The IUHPFL combines language and culture immersion, academic instruction, host family living and educational excursions into a once-in-a-lifetime experience. On a typical weekday, students study such topics as grammar, conversation, phonetics, culture and literature in the foreign language while also participating in diverse activities, such as sports, music and theatre.
Participants are highly motivated high school students who have completed at least three years of study in their language. Students undergo an intensive selection process, including a college-level language test, a detailed application and multiple appraisals of academic potential, degree of maturity, self-discipline and willingness to adapt to the host culture.
Students are accompanied by three to four highly qualified and trained instructors who are either graduate students or lecturers at Indiana University specializing in the language or high school teachers of the language.
Instructors have either been studying the host language for many years or are native speakers. They are responsible for teaching, coordinating and managing many aspects of the program onsite and collaborate with host families and the onsite coordinator to ensure that students are progressing academically and adapting to life in another culture.

[Collected data]
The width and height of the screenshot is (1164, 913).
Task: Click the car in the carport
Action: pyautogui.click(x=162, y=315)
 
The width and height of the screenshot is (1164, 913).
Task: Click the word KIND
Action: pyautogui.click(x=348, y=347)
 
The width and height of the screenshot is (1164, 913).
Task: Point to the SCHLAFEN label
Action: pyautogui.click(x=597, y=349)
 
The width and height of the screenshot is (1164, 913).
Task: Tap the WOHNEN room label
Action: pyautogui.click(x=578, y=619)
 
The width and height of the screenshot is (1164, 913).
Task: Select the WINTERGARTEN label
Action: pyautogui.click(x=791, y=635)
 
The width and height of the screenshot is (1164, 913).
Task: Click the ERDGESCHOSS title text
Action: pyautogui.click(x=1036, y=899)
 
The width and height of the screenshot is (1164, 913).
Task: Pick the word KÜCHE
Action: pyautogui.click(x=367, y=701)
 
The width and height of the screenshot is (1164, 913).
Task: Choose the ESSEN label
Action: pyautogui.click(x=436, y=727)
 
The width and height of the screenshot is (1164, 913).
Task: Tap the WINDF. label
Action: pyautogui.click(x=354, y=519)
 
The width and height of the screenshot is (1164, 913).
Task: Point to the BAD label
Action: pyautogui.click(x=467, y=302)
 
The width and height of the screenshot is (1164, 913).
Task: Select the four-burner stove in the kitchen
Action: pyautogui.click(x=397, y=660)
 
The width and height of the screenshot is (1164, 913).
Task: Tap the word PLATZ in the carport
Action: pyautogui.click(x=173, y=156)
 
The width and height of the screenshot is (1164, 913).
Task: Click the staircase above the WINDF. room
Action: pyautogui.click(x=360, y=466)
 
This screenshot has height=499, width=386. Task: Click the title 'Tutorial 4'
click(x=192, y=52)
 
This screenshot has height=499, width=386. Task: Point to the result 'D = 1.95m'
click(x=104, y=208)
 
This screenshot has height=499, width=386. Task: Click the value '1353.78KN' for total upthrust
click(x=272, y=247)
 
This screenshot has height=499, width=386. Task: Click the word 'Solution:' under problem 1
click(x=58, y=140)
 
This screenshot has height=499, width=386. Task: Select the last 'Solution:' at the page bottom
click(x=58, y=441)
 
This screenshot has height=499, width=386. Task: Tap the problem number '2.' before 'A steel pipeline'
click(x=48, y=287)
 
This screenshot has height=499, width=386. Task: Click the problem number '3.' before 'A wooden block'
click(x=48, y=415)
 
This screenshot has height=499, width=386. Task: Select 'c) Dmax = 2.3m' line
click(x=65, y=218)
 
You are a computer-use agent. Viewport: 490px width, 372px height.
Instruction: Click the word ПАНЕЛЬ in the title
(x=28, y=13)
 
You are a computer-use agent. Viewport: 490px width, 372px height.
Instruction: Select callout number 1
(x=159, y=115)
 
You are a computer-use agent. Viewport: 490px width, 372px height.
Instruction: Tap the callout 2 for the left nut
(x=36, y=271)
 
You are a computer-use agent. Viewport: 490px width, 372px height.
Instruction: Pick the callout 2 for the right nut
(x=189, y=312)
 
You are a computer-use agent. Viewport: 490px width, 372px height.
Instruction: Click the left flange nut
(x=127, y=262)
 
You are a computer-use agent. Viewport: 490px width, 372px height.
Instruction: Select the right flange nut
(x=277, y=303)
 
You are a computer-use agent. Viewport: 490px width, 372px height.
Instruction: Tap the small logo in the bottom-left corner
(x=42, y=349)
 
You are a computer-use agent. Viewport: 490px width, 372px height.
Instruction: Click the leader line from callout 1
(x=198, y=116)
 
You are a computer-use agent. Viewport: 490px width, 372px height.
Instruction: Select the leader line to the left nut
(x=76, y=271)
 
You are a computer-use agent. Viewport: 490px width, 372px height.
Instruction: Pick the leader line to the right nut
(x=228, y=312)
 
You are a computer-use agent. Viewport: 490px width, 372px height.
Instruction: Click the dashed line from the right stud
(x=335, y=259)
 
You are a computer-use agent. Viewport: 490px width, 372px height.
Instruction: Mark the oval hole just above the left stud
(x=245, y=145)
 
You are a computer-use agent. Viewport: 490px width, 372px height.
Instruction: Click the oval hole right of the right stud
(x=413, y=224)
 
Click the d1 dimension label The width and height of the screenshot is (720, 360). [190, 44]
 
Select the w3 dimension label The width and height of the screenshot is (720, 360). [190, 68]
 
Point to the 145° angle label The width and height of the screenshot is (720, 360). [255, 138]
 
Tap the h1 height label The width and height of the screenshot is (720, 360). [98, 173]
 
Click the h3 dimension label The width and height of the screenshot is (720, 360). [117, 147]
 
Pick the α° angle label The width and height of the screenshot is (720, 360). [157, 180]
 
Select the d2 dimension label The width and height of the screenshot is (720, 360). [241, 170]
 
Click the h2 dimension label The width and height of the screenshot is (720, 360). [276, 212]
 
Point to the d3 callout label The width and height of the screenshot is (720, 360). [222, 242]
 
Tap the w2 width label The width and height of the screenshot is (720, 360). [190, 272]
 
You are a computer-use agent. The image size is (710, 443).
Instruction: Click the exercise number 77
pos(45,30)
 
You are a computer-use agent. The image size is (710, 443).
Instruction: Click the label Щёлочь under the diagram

- WHAT IS BEING ASKED -
Repeat the part of the program overview above word for word, starting at "Students are accompanied" and ending at "in another culture.".

- ANSWER -
Students are accompanied by three to four highly qualified and trained instructors who are either graduate students or lecturers at Indiana University specializing in the language or high school teachers of the language.
Instructors have either been studying the host language for many years or are native speakers. They are responsible for teaching, coordinating and managing many aspects of the program onsite and collaborate with host families and the onsite coordinator to ensure that students are progressing academically and adapting to life in another culture.